How to find a library

Simon Barner barner at in.tum.de
Fri Apr 25 04:03:39 PDT 2003


Hi Jonathon,

> I'm coming over from Win32 development, and I have a question about finding
> a library to find what you need.
> 
> Currently, if I need a function, it can be found somewhere in MFC.  However,
> since I want to start porting some of our software to Unix, I need to know
> how to find/use similar functions that are not part of Unix base
> functionality.
> 
> What is the best way to find these libraries?

I think you have to give a few more details.

I which languages do you intend to program? -> Most probably C or C++. As you
have remarked, FreeBSD offers (mostly) ISO/ANSI compatible C and C++ libraries.
It also implements (most of) the POSIX standard.

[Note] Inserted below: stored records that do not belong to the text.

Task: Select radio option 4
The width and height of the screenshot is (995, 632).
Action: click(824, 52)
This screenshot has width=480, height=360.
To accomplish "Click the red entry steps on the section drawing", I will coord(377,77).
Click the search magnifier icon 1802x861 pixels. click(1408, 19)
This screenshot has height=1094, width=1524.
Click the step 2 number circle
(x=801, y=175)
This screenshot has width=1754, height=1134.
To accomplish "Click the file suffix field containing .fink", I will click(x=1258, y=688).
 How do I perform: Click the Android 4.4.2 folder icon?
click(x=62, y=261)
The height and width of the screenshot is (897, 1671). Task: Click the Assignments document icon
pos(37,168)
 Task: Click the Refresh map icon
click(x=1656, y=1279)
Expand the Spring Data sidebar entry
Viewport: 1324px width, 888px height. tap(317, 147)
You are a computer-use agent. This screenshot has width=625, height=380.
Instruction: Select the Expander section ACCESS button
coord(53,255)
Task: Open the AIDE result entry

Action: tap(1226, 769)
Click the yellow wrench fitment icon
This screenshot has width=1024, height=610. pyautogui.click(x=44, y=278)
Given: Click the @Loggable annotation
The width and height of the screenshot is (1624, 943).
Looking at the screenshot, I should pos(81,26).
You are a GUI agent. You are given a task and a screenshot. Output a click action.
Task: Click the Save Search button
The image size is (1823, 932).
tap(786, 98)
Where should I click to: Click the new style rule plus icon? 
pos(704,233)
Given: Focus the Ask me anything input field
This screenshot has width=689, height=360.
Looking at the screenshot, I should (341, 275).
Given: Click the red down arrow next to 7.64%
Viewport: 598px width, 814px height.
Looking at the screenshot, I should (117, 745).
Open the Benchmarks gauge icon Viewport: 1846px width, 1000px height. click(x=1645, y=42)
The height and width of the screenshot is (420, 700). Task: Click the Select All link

Since you are from a MFC background, I can imagine, that you are looking for a
GUI toolkit, or maybe a database.

> Once found, is it only a matter of including the .h file and linking?

Yes, there are lots of libraries in the ports collection. When you install them,
everything is in the right place, and they wait unpatiently for you to link
against them :-)

Most of the ports also install documentation (quite important for programming),
either as man pages, or in $(PREFIX)/share/doc/<name of the ports>.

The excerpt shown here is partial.